Suspicion (1941), starring Cary Grant, Joan Fontaine, Cedric Hardwicke, Nigel Bruce
Synopsis of Suspicion
Handsome, charming, well-liked Johnnie Aysgarth (Cary Grant) is a worthless cheat. Then he marries Lina McLaidlaw (Joan Fontaine), the naïve daughter of a wealthy retired general (Sir Cedric Hardwicke). And everyone except Lina believes Johnnie is only after her inheritance. But when Lina discovers that Johnnie has stolen money, his business partner dies mysteriously …. And she finds a letter explaining her life insurance policy …. Love changes to Suspicion!

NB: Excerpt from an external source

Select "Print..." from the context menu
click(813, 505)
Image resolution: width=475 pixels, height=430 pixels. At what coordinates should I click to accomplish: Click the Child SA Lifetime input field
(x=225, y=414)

- Cary Grant (Holiday) … Johnnie. Lina’s handsome, charming, newlywed husband. With no visible means of support. He may be planning his wealthy wife’s death. But, perhaps not.
- Joan Fontaine (Voyage to the Bottom of the Sea) … Lina. The shy, retiring, lovely young woman. She’s also lonely, and is flattered by Johnnie’s attention. And marries him. She’s also rich. And if she should die, her husband would inherit her fortune.
- Cedric Hardwicke (On Borrowed Time) … General McLaidlaw. Lina’s father. He doesn’t trust Johnnie. Can’t really blame him.
- Nigel Bruce (The Hound of the Baskervilles 1939) … Beaky. The old school friend of Johnnie. No, don’t harm Beaky! He’s just adorable.
- May Whitty (Gaslight) … Mrs. McLaidlaw
- Isabel Jeans (Gigi) … Mrs. Newsham
- Heather Angel (The Premature Burial) … Ethel [Maid]
- Auriol Lee … Isobel Sedbusk
- Reginald Sheffield (The Story of Mankind) … Reggie Wetherby
- Leo G. Carroll (Tarantula) … Captain Melbeck
Editorial review of Suspicion courtesy of Amazon.com
Well-to-do wallflower Lina McLaidlaw is in love, perhaps in danger. She suspects that Johnnie Aysgarth, the playboy who swept into her life and married her, is a murderer – and that she is his next intended victim. Alfred Hitchcock’s Suspicion slyly combines romance, mystery and atmospheric flourishes (like an eerie, glowing glass of milk, an effect achieved with a light bulb inside the glass). Joan Fontaine plays vulnerable, nerve-wracked Lina, following her acclaimed work in Hitchcock’s Rebecca with a striking performance that won the Academy Award and New York Film Critics Award as 1941’s Best Actress. Playing against type, Cary Grant makes Johnnie an imposing charmer, wastrel and cad. But also a killer? Like the glass that may or may not contain poison, Johnnie’s words and deeds may or may not be laced with menace.